Retype the material below line for line, with no changes.

···

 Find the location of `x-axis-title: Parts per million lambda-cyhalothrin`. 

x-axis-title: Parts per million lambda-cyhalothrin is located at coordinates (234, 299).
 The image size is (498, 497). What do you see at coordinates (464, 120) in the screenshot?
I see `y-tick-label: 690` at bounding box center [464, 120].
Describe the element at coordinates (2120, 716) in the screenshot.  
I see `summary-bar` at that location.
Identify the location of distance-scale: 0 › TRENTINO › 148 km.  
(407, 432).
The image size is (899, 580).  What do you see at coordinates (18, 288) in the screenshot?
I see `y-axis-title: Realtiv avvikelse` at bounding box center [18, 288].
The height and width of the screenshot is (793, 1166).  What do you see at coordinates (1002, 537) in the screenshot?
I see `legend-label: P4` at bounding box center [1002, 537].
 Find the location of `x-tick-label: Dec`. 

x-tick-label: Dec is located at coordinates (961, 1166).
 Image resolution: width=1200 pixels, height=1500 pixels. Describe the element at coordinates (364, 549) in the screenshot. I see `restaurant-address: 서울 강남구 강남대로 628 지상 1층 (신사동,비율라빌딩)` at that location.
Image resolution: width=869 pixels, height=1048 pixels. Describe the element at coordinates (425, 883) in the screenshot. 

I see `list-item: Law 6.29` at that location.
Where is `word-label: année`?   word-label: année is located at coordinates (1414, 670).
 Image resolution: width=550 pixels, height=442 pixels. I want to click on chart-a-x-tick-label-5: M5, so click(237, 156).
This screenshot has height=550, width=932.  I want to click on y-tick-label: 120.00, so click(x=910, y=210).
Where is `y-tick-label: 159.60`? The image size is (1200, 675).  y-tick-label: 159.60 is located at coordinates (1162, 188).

···

[Response to the exercise]
 Find the location of `x-axis-title: Parts per million lambda-cyhalothrin`. 

x-axis-title: Parts per million lambda-cyhalothrin is located at coordinates (234, 299).
 The image size is (498, 497). What do you see at coordinates (464, 120) in the screenshot?
I see `y-tick-label: 690` at bounding box center [464, 120].
Describe the element at coordinates (2120, 716) in the screenshot.  
I see `summary-bar` at that location.
Identify the location of distance-scale: 0 › TRENTINO › 148 km.  
(407, 432).
The image size is (899, 580).  What do you see at coordinates (18, 288) in the screenshot?
I see `y-axis-title: Realtiv avvikelse` at bounding box center [18, 288].
The height and width of the screenshot is (793, 1166).  What do you see at coordinates (1002, 537) in the screenshot?
I see `legend-label: P4` at bounding box center [1002, 537].
 Find the location of `x-tick-label: Dec`. 

x-tick-label: Dec is located at coordinates (961, 1166).
 Image resolution: width=1200 pixels, height=1500 pixels. Describe the element at coordinates (364, 549) in the screenshot. I see `restaurant-address: 서울 강남구 강남대로 628 지상 1층 (신사동,비율라빌딩)` at that location.
Image resolution: width=869 pixels, height=1048 pixels. Describe the element at coordinates (425, 883) in the screenshot. 

I see `list-item: Law 6.29` at that location.
Where is `word-label: année`?   word-label: année is located at coordinates (1414, 670).
 Image resolution: width=550 pixels, height=442 pixels. I want to click on chart-a-x-tick-label-5: M5, so click(237, 156).
This screenshot has height=550, width=932.  I want to click on y-tick-label: 120.00, so click(x=910, y=210).
Where is `y-tick-label: 159.60`? The image size is (1200, 675).  y-tick-label: 159.60 is located at coordinates (1162, 188).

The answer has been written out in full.